Thyroid lesions include both colloid nodules and tumors. The latter are divided into the following groups according to the WHO histological classification (1988):

  1. 1.

    Epithelial tumors

    1. a.

      Benign

      • Follicular adenoma

      • Others

    2. b.

      Malignant

      • Follicular carcinoma

      • Papillary carcinoma

      • Medullary carcinoma

      • Undifferentiated (anaplastic) carcinoma

      • Others

  2. 2.

    Nonepithelial tumors

    1. a.

      Benign

    2. b.

      Malignant

  3. 3.

    Malignant lymphomas

  4. 4.

    Miscellaneous tumors

  5. 5.

    Secondary tumors

  6. 6.

    Unclassified tumors

  7. 7.

    Tumorlike lesions

Thyroid lesions are assessed by the following US criteria:

  1. 1.

    Number of nodules

  2. 2.

    Location (in lobes and segments, in relation to the capsule, vascular bundles, or trachea)

  3. 3.

    Dimensions

  4. 4.

    Shape (roundish, oval, irregular)

  5. 5.

    Borders (smooth, rough)

  6. 6.

    Contours (well defined, indistinct)

  7. 7.

    Echodensity

  8. 8.

    Echostructure (the degree heterogeneity)

  9. 9.

    Calcifications (the dimensions, location, and presence of acoustic shadowing)

  10. 10.

    Fluid component (the dimensions and the ratio of fluid to solid components)

  11. 11.

    Peripheral halo

  12. 12.

    Posterior echo change (enhancement or shadowing)

  13. 13.

    Vascularity

  14. 14.

    Elasticity/rigidity with USE and SWE

  15. 15.

    Contrast enhancement, wash-in and wash-out with CEUS

Thyroid nodules may be solitary, multiple (two and more), or conglomeratic (when some nodules merge into one lesion).

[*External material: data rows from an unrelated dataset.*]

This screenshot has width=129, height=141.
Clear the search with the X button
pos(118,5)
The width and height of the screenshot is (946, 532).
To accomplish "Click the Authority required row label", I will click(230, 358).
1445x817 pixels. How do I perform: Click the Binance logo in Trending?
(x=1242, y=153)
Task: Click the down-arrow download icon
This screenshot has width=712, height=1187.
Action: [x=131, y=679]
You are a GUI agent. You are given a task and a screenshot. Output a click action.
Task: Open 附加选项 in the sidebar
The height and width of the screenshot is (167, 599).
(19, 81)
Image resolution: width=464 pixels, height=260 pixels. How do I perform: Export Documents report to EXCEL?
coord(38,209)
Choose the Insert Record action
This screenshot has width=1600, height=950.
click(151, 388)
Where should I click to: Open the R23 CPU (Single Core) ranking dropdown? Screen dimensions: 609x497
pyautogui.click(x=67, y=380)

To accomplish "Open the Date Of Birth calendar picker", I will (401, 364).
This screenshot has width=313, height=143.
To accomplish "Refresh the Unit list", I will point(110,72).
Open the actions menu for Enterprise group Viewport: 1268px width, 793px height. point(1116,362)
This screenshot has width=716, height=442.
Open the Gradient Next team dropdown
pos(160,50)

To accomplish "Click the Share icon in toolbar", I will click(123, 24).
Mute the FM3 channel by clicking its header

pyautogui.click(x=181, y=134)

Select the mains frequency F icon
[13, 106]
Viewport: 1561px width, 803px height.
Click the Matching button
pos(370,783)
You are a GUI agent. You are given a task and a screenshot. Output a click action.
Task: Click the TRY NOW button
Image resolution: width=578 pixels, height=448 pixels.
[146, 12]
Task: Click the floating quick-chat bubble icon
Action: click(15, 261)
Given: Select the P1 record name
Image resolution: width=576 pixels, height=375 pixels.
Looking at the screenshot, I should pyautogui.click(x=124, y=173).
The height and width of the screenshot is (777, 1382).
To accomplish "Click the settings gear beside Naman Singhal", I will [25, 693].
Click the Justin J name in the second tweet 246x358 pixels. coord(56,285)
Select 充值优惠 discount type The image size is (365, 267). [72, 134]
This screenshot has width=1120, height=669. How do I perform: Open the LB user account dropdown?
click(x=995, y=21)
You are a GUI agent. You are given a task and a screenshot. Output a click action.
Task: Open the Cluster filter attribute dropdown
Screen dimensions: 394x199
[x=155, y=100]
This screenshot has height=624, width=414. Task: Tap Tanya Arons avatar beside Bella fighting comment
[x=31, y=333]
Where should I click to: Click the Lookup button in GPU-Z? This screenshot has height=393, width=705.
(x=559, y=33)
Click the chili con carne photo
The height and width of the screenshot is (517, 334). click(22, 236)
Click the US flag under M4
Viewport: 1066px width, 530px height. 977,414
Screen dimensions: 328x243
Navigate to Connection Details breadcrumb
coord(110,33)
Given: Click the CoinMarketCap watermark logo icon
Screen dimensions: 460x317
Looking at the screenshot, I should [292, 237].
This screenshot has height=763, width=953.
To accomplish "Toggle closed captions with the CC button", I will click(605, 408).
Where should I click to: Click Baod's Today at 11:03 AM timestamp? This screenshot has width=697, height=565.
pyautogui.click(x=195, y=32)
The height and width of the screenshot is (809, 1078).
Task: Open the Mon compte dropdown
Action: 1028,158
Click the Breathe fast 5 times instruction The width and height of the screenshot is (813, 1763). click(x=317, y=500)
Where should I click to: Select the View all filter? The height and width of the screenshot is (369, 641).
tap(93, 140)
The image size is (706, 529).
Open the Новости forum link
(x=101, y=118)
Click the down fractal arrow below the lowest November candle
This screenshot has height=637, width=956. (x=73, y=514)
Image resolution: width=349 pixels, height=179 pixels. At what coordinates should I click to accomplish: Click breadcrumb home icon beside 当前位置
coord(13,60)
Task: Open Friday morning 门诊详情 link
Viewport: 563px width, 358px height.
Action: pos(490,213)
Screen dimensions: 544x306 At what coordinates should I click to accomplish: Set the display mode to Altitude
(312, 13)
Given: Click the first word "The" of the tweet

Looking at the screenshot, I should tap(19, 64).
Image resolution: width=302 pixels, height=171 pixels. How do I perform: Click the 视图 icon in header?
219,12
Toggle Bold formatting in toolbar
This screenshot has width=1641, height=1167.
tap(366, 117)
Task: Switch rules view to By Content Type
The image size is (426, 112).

The dimensions of nodules are measured in three mutually perpendicular planes. Each dimension (length, width, or depth) is the maximum between the opposite margins of the lesion. Nodule volume is calculated by the standard formula V = (L × W × D) × 0.52, where L, W, and D are the length, width, and depth of the nodule, respectively [3]. The calculation of nodule volume in addition to its dimensions is important for precise dynamic follow-up of the thyroid lesions in cases of conservative treatment or minimally invasive modalities.

5.1 Nodular Goiter

Nodular goiter (colloid goiter, nontoxic nodular goiter, simple goiter) is a benign thyroid disease in the form of a nodule (nodules) containing ordinary cells and colloid. It is often associated with iodine deficiency and accounts for 60–75% of all thyroid lesions.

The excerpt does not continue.